The original Hatchet was fun. Was it the worthy successor to Halloween and Friday the 13th like it was being presented? No. Not even close. There’s just something about Victor Crowley that’s not as iconic as Michael Meyers or Jason Voorhees to me. But still, it was fun, and Hatchet II is a worthy sequel that’s even more gruesome than the original. That said, is it so violent that it deserves to be unrated? Not hardly, but all that and more is talked about on the extensive commentaries, which make this one DVD worth picking up if you’re a fan.
6 / 10 stars
Rating: movie reviewed rating
Didn’t see the original Hatchet? Well, that sucks for you, since this one takes place immediately following the original. We’re once again with Marybeth (this time, played by Halloween-famed Danielle Harris rather than Tamara Feldman), battling Victor Crowley on a boat. The confrontation ends and we’re once again in New Orleans, literally only a day apart from events that happened like four years ago in our own time. Surprisingly, slasher-film wise, not much has really happened in our time, and it makes Victor Crowley’s return a welcome one for the slasher fans who really missed him. Personally, I’ve never been a huge fan of Crowley. He always looked like a demented version of Sloth from The Goonies to me. Anyway, Victor Crowley’s still alive, so that means that you can expect more blood and creative ways for people to meet their maker, just much more of it this time.

A complaint that a lot of people had with the original was that there weren’t enough kills in it. And while that might have been true, that didn’t really bother me. What bothered me was the character himself. Victor Crowley, with his deformed face and goofy overalls, isn’t very scary. A stalker is much more horrifying when you don’t know what they look like. And unless that stalker has a horrific backstory like Freddy Krueger, than a mask is always preferred. But Victor Crowley doesn’t wear a mask. He stalks around the woods and kills people in sadistic ways. The fans will of course eat this up, but those who didn’t like the original won’t be won over by this one, and that’s just fine. Because Hatchet II isn’t meant for newcomers. It’s purely meant for the fans. Why else would fan-favorite Tony Todd (the one and only Candyman) return, but this time with a much meatier role? I’m sure the fans requested it, and director Adam Green happily obliged.

In many ways, this is one of the most fan-serviced movies I can think of. Instead of explaining things for those who never saw the original, the mythology is built on even more, which I’m sure will leave newcomers out in the cold. This is both one of the greatest strengths and weaknesses of the film -- it can’t stand on its own. The various murders (from a massive chainsaw to the privates of two unlucky characters to a guy getting buzzed in the brains by a motorized sander) are only impressive when you take into account how few deaths you had in the original. I could imagine that it would make for a rather underwhelming experience for anybody who has never seen the first one. Even so, this movie is not for those people, and if you were a huge fan of the first, then you’ll love this one just as much. It’s a good sequel, and fans will definitely approve.
8 / 10 stars
Rating: movie reviewed rating
The special features are what make this disc worth owning. “Hatchet II: Behind the Screams” is a half-hour documentary on the making of the movie. If you have any interest in learning how Hatchet II was made, you can’t go wrong with this one. It’s all fairly detailed, from the sets to the characters that interacted within them.

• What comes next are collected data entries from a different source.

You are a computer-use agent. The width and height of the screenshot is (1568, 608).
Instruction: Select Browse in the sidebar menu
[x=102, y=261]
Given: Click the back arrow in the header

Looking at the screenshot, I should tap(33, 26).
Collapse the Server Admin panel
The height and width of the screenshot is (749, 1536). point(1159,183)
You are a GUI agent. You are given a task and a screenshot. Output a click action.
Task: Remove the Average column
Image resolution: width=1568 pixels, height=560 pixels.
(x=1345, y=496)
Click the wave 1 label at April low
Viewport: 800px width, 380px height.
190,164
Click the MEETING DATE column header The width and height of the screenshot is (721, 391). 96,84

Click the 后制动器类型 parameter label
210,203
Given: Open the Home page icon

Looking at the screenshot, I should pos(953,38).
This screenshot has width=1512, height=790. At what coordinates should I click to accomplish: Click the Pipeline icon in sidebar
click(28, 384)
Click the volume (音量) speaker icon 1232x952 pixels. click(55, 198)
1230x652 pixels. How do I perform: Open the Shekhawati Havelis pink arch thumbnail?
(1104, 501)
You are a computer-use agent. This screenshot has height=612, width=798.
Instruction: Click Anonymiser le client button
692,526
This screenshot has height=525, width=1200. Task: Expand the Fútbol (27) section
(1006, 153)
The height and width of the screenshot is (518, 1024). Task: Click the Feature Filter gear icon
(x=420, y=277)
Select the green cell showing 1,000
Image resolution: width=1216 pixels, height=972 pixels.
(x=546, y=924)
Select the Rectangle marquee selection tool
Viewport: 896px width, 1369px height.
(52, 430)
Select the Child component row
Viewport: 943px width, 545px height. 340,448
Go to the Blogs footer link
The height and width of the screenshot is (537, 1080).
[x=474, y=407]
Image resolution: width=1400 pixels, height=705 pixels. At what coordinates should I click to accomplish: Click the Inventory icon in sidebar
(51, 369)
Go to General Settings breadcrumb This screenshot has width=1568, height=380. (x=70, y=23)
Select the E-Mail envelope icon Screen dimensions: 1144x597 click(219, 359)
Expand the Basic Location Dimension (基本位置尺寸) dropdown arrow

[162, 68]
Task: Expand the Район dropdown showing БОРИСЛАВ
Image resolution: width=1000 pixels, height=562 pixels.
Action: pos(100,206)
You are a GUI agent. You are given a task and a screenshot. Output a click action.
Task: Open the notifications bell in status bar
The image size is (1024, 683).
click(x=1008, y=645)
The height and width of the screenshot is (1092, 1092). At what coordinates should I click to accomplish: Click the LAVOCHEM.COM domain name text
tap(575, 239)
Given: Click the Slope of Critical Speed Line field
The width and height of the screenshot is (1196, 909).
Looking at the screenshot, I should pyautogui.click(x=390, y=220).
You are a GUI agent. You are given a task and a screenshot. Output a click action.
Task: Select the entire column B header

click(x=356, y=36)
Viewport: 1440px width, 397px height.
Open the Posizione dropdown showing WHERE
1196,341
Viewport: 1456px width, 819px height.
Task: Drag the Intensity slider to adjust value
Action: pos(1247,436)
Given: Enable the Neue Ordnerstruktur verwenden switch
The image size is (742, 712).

There are also some trailers for the movie, but that’s not what you’re interested in. What you’re interested in are the two commentaries, and they definitely deliver, both in their own separate ways.

Usually, with commentaries recorded by multiple parties, I’ll tell you to listen to one over the other. But on this disc, they’re both pretty interesting. On the “Production Audio Commentary" track, we learn about duck-poop-infested waters and about all the major horror icons (Lloyd Kaufman!) who make appearances in the film. In the “Cast Audio Commentary" track, we get to hear stories about what it was like working on the set and also, toward the end, a lengthy discussion about how the film became unrated in the theaters and the fight that went on because of it. It’s all really fascinating stuff and definitely worth a listen. Pick it up.